For America, this is a very big deal. Not only would workers be employed in the construction of the last sections of the pipeline (around 13,000 directly, 7,000 indirectly), but our Gulf refineries would have an additional source of dense oil to refine. These jobs would pay well and the additional personal income would impart vigor to the U.S. economy, whose performance is now somewhere between anemic and lackluster.

With the capacity of Mexico and Venezuela to produce and ship crude oil to American Gulf coast refineries shrinking, the refiners would be willing buyers of the 1.1 million barrels a day of Canadian oil that would flow through the pipeline.

During construction, the pipeline was estimated to yield in the United States $99 million to local governments, $486 million to state governments, and about $5.3 billion in future, cumulative property taxes. The federal government's share in tax revenue, assuming a rate of 15 percent, would be around $1.44 billion.
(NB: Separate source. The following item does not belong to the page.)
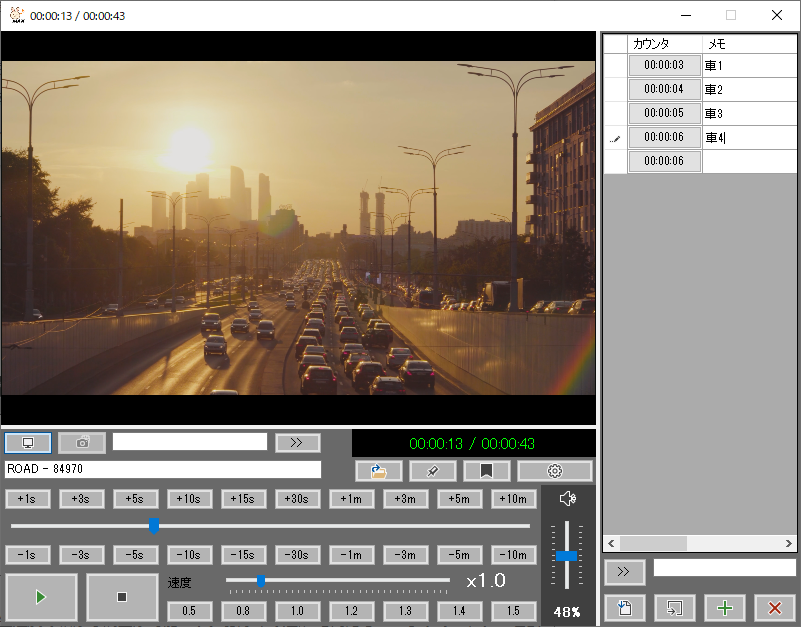Add a new marker with the green plus
The image size is (801, 627).
724,607
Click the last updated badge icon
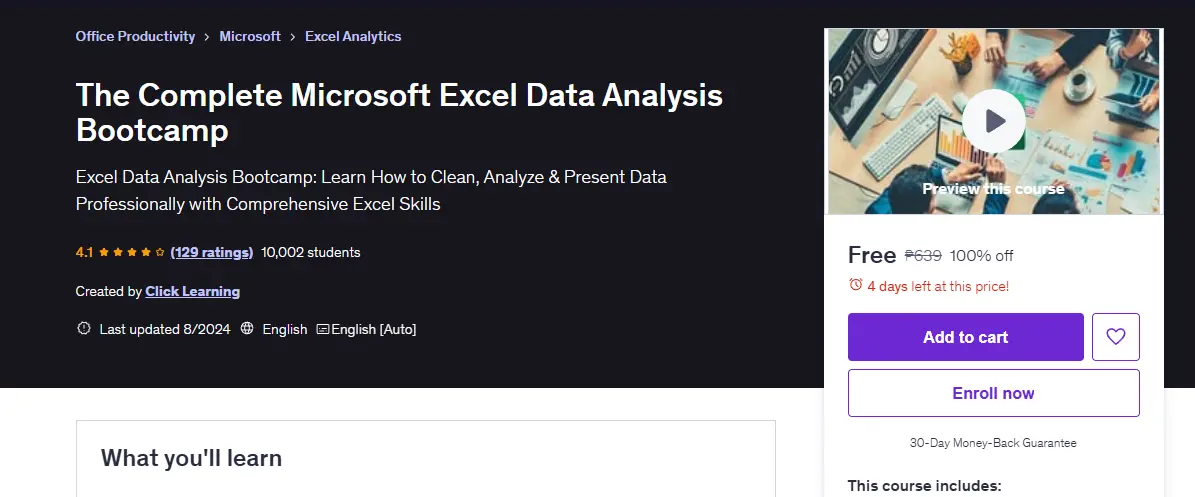Screen dimensions: 1195x497 coord(84,329)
A second provision of the House bill that is distasteful to Mr. Obama would reduce maximum eligibility for unemployment benefits to 59 weeks from the present, extraordinary limit of 99 weeks. That would cause those of the long-term jobless who have been coasting to look for work sooner, and be less fussy about jobs they would accept.
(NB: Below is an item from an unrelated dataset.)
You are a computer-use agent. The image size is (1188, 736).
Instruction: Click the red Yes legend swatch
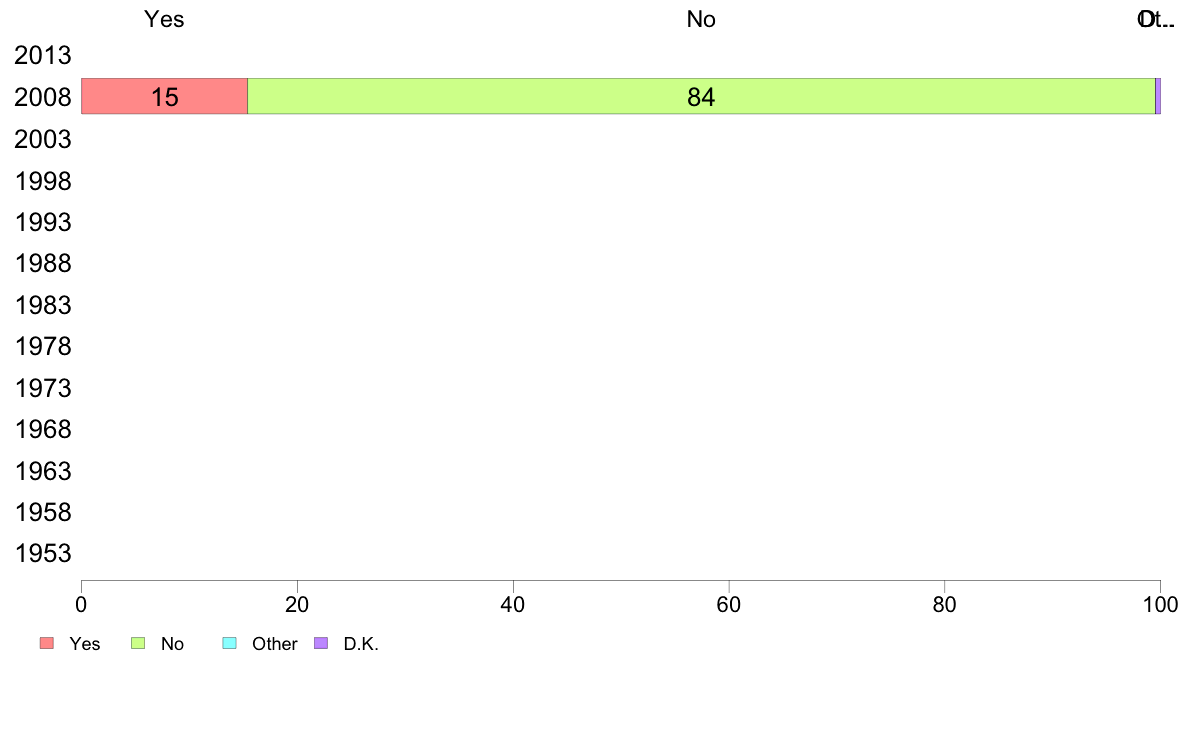(x=47, y=644)
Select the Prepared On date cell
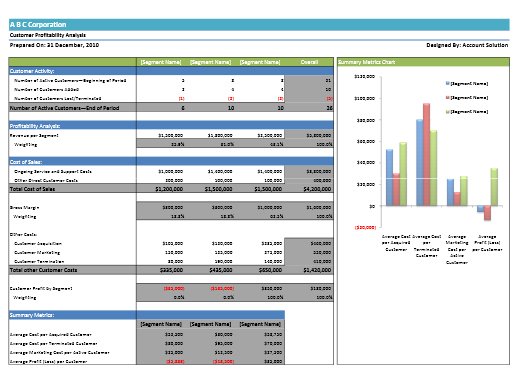This screenshot has width=520, height=378. [x=54, y=45]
The proposition that unemployment rises as eligibility for benefits lengthens is supported by numerous economists, including Alan Krueger, the Princeton economics professor who this year became chairman of Mr. Obama's Council of Economic Advisers.

The House bill would also make it more difficult to be eligible for benefits by requiring that applicants be actively seeking work or enrolled in a job-skills training program.

With these changes, I believe that unemployment rates could decline by at least an additional percentage point over the next year. It is difficult to evaluate the precise amount, because unemployment rates have never before been at 8 percent or higher for 34 months straight.

Of course, this reduction would not happen immediately, but the downward trend could begin in January and lower the unemployment rate. No president since Franklin Delano Roosevelt has been elected with an unemployment rate over 7.3 percent, so this might make a substantial difference to Mr. Obama's reelection prospects.